Please contact Heidi Hatherell at Crystal Clear PR & Marketing +61 488 132 636

Artistic Motivation: Raewyn Hill

For me, the creation of work is a cumulative process, where a variety of personal experiences and interests are broadened or narrowed then combined to form in one piece. My ideas for MASS first began when I was the inaugural New Zealand recipient of an Artist in Residence at the Cite International des Arts, Paris in 2009. With a free pass to the majority of Paris' cultural institutions, every other day I would visit the Pompidou Centre. More and more I was drawn to the surrealist art on display, in particular the works of Rene Magritte and Salvador Dali. These intriguing images were later to become instrumental in the development of MASS.

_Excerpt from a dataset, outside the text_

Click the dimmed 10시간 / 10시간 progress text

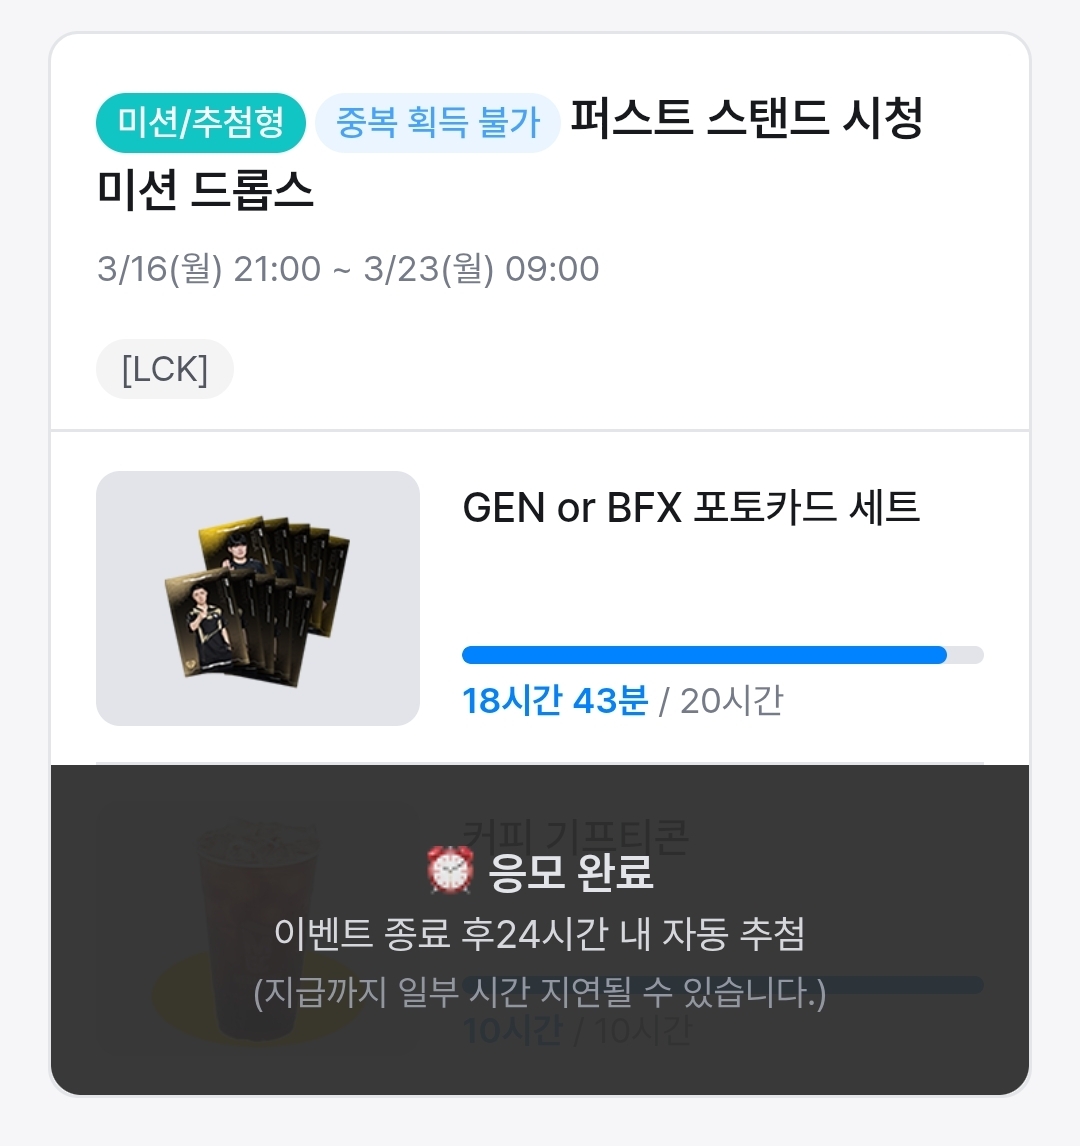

Following Paris, I began to research the concept of communities forming out of shared, profound experiences. And so began 2011, a year a trying year for many communities. Experiencing Cyclone Yasi, watching Queensland recover from the impact of extensive flooding, as well as supporting friends and family during the aftermath of the Christchurch Earthquakes, the concept of community coming and going and supporting each other was something we began to experience on a daily basis, and was a global phenomenon. Over the many months the media coverage of these events embedded unexpected images that transported me back to the surrealist works in Paris, where previously neglected associations were joined together on canvas. Then to the studio and MASS began to evolve as we explored a number of communities, in particular prisoners of war, Australia's Stolen Generation, aspects of the Islamic community, and communities in protest. Returning to the exhibition I saw in Paris in 2009, much movement is derived from several Dali, Margritte and Bacon paintings.Utilising the inventive digital projections of Mariona Omedes, I incorporated Kevin Rudd's Apology to Australia's Stolen Generation. Deliberately projected in reverse, the viewer is located as if they were the orator. The final image of MASS has the performers presenting the same words in sign language as the projected text dissipates around them; one marginalised community situated amongst the vanishing words for another.

The unquiet landscapes (2005) of Brisbane artist Rosemary Laing were the starting point for the design of the set. Wanting to create a sense of strangeness in the dancer's environment, I designed a three-walled set, and covered the floor in artificial turf. With the white walls intimating a pseudo gallery space, and the turf an outside environment, the setting pays homage to surrealist art which was instrumental to the initial development of  MASS.

The dancers traverse and descend in and out of the space, forming and dissipating communities as they come and go, with each ‘scene' dealing with an aspect of our research abstracted through dance theatre. I intentionally created a physically challenging performance in order to push the limits of the company dancers, and add a visceral experience alongside thought-provoking engagement for the viewer.